- Item coordinate data -
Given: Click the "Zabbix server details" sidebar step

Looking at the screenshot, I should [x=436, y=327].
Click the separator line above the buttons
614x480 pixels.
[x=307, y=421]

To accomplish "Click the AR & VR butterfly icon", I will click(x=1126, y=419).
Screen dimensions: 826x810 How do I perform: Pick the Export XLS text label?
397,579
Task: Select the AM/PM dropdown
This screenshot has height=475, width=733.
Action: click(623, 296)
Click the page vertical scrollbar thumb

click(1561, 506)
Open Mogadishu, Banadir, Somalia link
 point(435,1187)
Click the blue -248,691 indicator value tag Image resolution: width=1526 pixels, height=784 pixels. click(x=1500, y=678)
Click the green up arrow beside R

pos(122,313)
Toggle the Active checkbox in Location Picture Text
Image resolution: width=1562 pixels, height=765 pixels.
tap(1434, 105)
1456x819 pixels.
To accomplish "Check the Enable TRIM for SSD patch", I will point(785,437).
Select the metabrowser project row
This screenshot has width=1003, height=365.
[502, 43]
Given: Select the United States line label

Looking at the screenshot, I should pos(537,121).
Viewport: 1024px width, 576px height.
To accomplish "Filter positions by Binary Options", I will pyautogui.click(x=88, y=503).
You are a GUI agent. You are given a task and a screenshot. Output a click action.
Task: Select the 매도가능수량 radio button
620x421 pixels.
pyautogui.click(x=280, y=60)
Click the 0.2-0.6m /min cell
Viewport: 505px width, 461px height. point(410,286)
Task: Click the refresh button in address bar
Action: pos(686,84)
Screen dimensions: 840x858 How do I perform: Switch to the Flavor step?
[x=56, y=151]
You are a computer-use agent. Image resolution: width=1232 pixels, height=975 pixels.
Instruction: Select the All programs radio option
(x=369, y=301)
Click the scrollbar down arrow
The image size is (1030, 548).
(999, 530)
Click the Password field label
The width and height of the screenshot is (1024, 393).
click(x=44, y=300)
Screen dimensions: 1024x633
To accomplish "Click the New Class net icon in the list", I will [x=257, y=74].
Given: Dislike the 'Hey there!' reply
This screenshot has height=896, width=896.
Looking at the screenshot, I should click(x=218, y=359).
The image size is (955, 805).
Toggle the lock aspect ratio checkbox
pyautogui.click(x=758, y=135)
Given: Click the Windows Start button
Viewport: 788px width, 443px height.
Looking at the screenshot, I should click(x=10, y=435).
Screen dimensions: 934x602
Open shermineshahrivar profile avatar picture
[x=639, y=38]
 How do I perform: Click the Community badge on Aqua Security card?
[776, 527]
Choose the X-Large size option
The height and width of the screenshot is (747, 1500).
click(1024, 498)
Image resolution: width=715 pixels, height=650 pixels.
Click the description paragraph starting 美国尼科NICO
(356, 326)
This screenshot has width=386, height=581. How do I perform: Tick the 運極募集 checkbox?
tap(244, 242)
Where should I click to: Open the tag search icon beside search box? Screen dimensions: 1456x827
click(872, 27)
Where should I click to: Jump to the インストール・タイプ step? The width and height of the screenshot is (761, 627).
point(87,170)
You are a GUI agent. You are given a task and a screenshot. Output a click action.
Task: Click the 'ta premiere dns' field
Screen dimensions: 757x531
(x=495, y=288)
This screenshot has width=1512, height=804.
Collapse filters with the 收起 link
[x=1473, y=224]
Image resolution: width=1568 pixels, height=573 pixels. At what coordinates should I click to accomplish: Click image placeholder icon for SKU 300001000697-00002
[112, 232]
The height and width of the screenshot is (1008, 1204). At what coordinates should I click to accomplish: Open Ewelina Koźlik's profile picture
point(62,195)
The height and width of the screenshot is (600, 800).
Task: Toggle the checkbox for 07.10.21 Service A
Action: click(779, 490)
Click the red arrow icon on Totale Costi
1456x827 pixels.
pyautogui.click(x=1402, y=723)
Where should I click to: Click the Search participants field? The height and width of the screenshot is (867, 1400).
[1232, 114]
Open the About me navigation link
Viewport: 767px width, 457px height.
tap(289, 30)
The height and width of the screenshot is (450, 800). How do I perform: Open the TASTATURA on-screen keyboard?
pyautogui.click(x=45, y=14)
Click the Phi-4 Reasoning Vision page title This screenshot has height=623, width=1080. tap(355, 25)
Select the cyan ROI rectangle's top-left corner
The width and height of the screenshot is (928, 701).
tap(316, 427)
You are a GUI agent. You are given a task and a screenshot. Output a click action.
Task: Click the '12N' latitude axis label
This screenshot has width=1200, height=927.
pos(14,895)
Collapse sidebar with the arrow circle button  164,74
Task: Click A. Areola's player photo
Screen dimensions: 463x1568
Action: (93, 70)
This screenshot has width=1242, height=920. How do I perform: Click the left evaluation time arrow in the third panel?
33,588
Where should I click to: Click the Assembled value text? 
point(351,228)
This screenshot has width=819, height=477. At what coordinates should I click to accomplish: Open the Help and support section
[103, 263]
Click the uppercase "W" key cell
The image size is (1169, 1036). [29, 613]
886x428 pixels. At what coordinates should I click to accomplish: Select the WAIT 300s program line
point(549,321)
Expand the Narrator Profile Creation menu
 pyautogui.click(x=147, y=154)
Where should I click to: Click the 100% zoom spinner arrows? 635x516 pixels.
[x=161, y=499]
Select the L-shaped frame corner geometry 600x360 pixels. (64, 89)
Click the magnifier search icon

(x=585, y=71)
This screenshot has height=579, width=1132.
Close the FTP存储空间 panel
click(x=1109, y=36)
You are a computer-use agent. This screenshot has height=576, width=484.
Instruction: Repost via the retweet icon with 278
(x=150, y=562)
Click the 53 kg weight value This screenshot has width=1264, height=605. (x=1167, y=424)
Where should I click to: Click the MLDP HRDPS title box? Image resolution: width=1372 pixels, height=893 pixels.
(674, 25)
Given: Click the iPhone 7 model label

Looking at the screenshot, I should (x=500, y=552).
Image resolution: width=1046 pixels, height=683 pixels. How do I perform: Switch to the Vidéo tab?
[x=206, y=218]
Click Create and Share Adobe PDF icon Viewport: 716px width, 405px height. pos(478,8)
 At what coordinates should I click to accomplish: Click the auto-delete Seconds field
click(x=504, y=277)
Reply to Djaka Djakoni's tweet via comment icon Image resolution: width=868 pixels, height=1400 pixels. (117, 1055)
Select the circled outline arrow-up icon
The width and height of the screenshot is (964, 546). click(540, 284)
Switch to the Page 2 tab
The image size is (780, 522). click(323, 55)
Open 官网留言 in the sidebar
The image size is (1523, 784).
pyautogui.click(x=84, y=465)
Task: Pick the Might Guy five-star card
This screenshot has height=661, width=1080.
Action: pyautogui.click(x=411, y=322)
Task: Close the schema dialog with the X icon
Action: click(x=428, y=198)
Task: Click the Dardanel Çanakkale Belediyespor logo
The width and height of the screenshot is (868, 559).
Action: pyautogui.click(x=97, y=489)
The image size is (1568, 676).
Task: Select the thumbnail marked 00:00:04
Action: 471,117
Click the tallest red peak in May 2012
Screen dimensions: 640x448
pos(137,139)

- EXERCISE TASK -
Repeat the lines of the listing above word for word, from the line containing "Choose the X-Large size option" down to the line containing "Collapse sidebar with", including both of those lines.

- TASK RESULT -
Choose the X-Large size option
The height and width of the screenshot is (747, 1500).
click(1024, 498)
Image resolution: width=715 pixels, height=650 pixels.
Click the description paragraph starting 美国尼科NICO
(356, 326)
This screenshot has width=386, height=581. How do I perform: Tick the 運極募集 checkbox?
tap(244, 242)
Where should I click to: Open the tag search icon beside search box? Screen dimensions: 1456x827
click(872, 27)
Where should I click to: Jump to the インストール・タイプ step? The width and height of the screenshot is (761, 627).
point(87,170)
You are a GUI agent. You are given a task and a screenshot. Output a click action.
Task: Click the 'ta premiere dns' field
Screen dimensions: 757x531
(x=495, y=288)
This screenshot has width=1512, height=804.
Collapse filters with the 收起 link
[x=1473, y=224]
Image resolution: width=1568 pixels, height=573 pixels. At what coordinates should I click to accomplish: Click image placeholder icon for SKU 300001000697-00002
[112, 232]
The height and width of the screenshot is (1008, 1204). At what coordinates should I click to accomplish: Open Ewelina Koźlik's profile picture
point(62,195)
The height and width of the screenshot is (600, 800).
Task: Toggle the checkbox for 07.10.21 Service A
Action: click(779, 490)
Click the red arrow icon on Totale Costi
1456x827 pixels.
pyautogui.click(x=1402, y=723)
Where should I click to: Click the Search participants field? The height and width of the screenshot is (867, 1400).
[1232, 114]
Open the About me navigation link
Viewport: 767px width, 457px height.
tap(289, 30)
The height and width of the screenshot is (450, 800). How do I perform: Open the TASTATURA on-screen keyboard?
pyautogui.click(x=45, y=14)
Click the Phi-4 Reasoning Vision page title This screenshot has height=623, width=1080. tap(355, 25)
Select the cyan ROI rectangle's top-left corner
The width and height of the screenshot is (928, 701).
tap(316, 427)
You are a GUI agent. You are given a task and a screenshot. Output a click action.
Task: Click the '12N' latitude axis label
This screenshot has width=1200, height=927.
pos(14,895)
Collapse sidebar with the arrow circle button  164,74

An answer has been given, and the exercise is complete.